**Document segment:**
>> begin

# My cats



## messyhearts (Feb 6, 2009)

Hope you like them.


----------



## buffie (May 31, 2010)

Absolutely gorgeous cats :001_wub:


----------



## Steverags (Jul 19, 2010)

Lovely cats


----------



## metame (Sep 25, 2009)

the second and last pictures are amazing but they are all gorgeous!


----------



## Dally Banjo (Oct 22, 2009)

Awwwwwwwwwwwwwwwwwwww I love the 5th pic  all wonderfull though


----------



## Milly22 (Sep 15, 2008)

Gorgeous! I love the blue eye colour.


----------



## $hAzZa (May 2, 2010)

Who's the pretty Birman in the top pictures? :001_tt1:


----------



## Merenwenrago (Sep 5, 2010)

$hAzZa said:


> Who's the pretty Birman in the top pictures? :001_tt1:


ye love that cute face and eyes


----------



## messyhearts (Feb 6, 2009)

That's my special boy, Dante.


----------



## Pippin (Aug 11, 2009)

Wow what stunning beautiful cats you have :thumbup:


----------



## Milly22 (Sep 15, 2008)

messyhearts said:


> That's my special boy, Dante.


Oh he is very special. I want him!  Stunning.


----------



## messyhearts (Feb 6, 2009)

Thank you. Hoping the judges agree next week.


----------



## Milly22 (Sep 15, 2008)

You must let us know. I think he will do well. If I was a judge I would pop him inside my coat, possibly why I am not a judge.


----------



## jenny armour (Feb 28, 2010)

beautiful cats i assume the other is a coonie


----------



## DKDREAM (Sep 15, 2008)

what beautiful cats, I love your coonie girl shes stunning!


----------



## messyhearts (Feb 6, 2009)

jenny armour said:


> beautiful cats i assume the other is a coonie


Oh yes. Two Birmans and a Maine Coon. 

Thank you everyone.


----------



## billyboysmammy (Sep 12, 2009)

gorgeous - absoloutly stunning, all 3!


----------



## heart (Sep 16, 2010)

wow so sweet cat is your,..thanks for sharing,....my cat so cute also she has very cute eyes,..i love it,..


----------



## David & Emily (Sep 1, 2010)

They are lovely cats, I love their eyes!!


----------



## harrys_mum (Aug 18, 2010)

what beauties. i love fluffy cats.
michelle xx


----------

>> end

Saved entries
>> begin

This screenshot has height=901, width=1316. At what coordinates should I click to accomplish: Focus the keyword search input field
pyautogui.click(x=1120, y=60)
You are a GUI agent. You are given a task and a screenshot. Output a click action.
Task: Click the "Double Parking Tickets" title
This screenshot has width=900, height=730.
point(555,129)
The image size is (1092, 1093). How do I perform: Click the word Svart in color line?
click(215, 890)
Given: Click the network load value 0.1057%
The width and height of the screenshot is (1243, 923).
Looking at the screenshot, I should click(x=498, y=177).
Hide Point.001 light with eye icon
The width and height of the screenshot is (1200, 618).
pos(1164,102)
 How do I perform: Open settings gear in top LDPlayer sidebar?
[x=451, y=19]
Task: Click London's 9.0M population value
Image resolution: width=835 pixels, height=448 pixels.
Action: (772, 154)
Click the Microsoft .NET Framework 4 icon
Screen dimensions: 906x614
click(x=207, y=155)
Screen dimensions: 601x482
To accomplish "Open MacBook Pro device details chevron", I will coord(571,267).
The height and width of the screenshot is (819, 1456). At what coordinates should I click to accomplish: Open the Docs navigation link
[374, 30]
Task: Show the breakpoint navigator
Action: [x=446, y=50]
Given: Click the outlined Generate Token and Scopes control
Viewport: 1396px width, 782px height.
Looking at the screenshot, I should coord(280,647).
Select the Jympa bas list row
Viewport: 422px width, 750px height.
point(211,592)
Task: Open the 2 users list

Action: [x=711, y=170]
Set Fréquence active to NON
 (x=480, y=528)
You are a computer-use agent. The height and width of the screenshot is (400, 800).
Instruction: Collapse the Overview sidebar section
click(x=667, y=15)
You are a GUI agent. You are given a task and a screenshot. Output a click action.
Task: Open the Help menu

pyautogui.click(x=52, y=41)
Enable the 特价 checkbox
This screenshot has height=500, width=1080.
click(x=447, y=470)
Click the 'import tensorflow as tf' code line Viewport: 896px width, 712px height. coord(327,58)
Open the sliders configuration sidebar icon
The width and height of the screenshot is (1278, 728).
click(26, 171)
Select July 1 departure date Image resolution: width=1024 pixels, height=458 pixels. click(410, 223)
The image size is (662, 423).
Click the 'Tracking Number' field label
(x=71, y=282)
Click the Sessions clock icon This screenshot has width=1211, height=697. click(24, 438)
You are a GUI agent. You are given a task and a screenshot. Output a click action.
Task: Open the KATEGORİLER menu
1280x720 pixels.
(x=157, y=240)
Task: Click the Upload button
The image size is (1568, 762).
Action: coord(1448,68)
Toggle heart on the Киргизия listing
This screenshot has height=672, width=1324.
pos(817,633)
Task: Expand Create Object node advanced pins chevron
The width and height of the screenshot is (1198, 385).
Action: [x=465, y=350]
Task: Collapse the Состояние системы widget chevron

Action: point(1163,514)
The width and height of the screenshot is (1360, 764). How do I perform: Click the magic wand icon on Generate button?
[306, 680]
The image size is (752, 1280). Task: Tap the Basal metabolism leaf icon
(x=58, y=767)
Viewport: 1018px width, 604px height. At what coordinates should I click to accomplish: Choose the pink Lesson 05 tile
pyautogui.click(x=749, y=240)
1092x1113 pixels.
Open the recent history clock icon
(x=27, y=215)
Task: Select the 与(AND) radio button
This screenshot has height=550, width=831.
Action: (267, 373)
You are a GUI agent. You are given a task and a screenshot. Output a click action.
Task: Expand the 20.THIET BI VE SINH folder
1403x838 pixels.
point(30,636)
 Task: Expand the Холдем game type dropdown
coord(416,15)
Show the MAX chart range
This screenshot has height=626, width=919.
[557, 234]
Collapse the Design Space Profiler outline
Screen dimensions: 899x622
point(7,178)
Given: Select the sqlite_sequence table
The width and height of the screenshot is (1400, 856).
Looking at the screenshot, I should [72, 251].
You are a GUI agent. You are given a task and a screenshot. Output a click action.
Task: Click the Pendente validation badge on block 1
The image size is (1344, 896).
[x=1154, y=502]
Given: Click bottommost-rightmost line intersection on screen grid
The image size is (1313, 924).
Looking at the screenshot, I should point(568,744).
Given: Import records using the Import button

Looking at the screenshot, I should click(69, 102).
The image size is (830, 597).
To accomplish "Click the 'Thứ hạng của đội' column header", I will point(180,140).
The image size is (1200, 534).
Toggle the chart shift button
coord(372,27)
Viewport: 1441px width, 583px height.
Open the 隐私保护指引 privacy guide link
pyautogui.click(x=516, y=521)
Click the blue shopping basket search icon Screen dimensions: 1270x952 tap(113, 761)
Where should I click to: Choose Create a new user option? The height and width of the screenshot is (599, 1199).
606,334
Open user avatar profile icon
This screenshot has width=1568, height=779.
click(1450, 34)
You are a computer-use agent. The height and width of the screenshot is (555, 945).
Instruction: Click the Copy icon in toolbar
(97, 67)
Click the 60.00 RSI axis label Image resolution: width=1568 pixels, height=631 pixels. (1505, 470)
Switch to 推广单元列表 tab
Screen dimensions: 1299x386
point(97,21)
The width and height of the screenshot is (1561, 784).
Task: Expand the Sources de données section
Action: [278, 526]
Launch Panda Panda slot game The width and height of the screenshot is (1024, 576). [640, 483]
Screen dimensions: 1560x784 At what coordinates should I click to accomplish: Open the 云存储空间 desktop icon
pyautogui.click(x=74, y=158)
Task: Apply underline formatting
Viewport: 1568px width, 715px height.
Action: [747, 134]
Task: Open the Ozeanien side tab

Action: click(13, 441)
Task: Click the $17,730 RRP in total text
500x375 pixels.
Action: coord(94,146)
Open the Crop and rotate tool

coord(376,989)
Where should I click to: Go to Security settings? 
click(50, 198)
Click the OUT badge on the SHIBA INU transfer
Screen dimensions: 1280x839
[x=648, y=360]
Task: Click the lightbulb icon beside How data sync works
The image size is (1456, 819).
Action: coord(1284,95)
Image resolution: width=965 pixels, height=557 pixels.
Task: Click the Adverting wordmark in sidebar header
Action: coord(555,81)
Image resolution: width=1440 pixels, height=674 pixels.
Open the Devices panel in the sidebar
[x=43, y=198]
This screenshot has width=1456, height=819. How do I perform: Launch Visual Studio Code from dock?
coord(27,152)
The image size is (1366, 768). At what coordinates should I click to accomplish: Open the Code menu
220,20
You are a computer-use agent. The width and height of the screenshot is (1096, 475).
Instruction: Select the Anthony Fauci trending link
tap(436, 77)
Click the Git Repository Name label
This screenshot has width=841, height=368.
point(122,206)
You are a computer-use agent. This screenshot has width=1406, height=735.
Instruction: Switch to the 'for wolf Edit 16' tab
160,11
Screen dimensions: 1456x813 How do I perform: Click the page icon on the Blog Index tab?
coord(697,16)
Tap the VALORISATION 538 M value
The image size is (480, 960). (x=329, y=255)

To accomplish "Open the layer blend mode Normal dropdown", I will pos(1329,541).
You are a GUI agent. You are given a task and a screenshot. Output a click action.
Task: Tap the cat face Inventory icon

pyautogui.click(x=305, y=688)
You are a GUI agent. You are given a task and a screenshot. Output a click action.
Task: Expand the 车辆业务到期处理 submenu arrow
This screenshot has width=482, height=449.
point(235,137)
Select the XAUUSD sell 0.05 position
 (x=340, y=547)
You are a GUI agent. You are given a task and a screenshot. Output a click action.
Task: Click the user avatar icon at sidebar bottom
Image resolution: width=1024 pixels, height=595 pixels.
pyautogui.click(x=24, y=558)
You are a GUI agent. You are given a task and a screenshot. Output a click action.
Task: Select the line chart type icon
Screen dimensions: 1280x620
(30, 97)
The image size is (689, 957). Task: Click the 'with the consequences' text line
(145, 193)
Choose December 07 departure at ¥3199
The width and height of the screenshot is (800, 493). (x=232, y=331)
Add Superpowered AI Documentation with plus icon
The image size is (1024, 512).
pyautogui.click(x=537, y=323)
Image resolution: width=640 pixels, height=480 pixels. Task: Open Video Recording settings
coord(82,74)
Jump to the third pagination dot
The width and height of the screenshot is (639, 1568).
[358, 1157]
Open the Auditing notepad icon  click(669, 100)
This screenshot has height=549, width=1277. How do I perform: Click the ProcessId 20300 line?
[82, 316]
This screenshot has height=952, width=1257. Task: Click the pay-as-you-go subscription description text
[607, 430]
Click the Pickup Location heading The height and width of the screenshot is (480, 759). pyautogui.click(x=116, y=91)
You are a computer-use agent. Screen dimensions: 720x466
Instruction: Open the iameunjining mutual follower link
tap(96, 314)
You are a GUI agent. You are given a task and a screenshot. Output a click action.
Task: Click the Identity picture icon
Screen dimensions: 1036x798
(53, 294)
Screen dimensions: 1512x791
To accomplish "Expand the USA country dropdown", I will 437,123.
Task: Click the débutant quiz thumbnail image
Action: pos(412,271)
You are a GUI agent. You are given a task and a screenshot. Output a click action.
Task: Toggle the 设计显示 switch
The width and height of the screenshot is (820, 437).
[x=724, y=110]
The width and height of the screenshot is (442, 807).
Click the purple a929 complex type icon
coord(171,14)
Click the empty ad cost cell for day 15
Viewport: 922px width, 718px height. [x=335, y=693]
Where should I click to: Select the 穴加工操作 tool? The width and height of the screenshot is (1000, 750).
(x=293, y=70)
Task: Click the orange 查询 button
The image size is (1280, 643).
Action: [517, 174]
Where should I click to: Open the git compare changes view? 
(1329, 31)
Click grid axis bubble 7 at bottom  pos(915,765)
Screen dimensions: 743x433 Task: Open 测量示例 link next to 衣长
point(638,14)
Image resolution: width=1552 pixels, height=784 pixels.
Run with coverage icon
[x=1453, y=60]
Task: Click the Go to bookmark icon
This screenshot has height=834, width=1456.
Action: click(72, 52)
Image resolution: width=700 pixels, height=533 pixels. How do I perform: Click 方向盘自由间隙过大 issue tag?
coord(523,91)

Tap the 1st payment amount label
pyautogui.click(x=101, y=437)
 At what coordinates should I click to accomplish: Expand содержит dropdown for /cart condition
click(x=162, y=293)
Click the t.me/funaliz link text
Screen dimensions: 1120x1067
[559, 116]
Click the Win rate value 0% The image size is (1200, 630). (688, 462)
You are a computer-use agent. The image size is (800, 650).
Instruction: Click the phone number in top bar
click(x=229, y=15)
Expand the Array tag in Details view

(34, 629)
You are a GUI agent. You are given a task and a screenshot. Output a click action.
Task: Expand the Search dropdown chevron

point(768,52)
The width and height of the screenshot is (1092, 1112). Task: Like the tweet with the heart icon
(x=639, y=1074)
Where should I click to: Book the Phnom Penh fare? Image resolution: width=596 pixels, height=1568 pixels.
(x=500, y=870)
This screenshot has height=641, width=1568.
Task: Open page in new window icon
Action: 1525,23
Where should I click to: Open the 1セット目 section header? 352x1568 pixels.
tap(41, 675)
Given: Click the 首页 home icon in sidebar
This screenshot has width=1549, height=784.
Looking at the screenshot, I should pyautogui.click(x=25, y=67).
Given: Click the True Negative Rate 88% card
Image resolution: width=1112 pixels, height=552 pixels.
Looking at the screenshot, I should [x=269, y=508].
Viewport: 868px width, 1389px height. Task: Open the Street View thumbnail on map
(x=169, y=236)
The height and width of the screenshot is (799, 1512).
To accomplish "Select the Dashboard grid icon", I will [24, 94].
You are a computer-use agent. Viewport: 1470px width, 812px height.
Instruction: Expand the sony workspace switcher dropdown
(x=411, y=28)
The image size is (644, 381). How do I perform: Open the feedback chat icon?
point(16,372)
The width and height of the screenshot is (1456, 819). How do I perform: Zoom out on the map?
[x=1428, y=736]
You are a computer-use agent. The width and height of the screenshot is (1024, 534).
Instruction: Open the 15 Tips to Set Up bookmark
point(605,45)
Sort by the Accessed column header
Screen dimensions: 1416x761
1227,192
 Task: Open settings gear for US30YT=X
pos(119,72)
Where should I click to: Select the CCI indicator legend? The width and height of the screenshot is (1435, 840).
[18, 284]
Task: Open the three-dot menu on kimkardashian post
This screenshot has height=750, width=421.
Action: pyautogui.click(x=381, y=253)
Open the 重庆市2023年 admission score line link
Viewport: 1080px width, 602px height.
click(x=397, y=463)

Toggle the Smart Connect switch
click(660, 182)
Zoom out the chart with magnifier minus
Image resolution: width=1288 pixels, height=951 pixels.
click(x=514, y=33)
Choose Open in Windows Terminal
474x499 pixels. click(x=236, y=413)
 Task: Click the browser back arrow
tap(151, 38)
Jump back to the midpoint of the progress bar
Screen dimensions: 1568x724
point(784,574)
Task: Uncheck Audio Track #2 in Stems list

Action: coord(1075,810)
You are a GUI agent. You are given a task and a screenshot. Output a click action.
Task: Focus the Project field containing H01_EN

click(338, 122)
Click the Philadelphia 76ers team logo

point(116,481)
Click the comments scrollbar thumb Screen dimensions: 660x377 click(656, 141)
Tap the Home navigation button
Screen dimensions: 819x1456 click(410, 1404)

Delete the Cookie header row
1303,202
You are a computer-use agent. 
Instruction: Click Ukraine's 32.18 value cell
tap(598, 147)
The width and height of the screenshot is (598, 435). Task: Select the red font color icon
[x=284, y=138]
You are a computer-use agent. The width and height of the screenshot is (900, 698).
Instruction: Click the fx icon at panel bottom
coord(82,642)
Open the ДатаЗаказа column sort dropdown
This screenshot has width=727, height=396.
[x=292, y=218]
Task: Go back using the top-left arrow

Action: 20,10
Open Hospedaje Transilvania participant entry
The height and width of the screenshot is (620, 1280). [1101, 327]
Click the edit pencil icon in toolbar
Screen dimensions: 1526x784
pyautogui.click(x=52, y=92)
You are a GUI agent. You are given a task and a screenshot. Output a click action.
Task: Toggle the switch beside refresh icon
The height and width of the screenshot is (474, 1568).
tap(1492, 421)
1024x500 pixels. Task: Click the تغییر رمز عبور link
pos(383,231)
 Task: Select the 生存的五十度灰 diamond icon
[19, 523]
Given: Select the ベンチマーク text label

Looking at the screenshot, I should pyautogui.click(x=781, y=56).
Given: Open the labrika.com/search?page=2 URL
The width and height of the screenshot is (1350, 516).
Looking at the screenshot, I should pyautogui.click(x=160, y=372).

>> end

**Written exercise:**
Transcribe the part of the thread about the cats that starts at the words "Thank you. Hoping" and ends after "not a judge.". The data has no connection to the thread about the cats.

**Worked answer:**
Thank you. Hoping the judges agree next week.


----------



## Milly22 (Sep 15, 2008)

You must let us know. I think he will do well. If I was a judge I would pop him inside my coat, possibly why I am not a judge.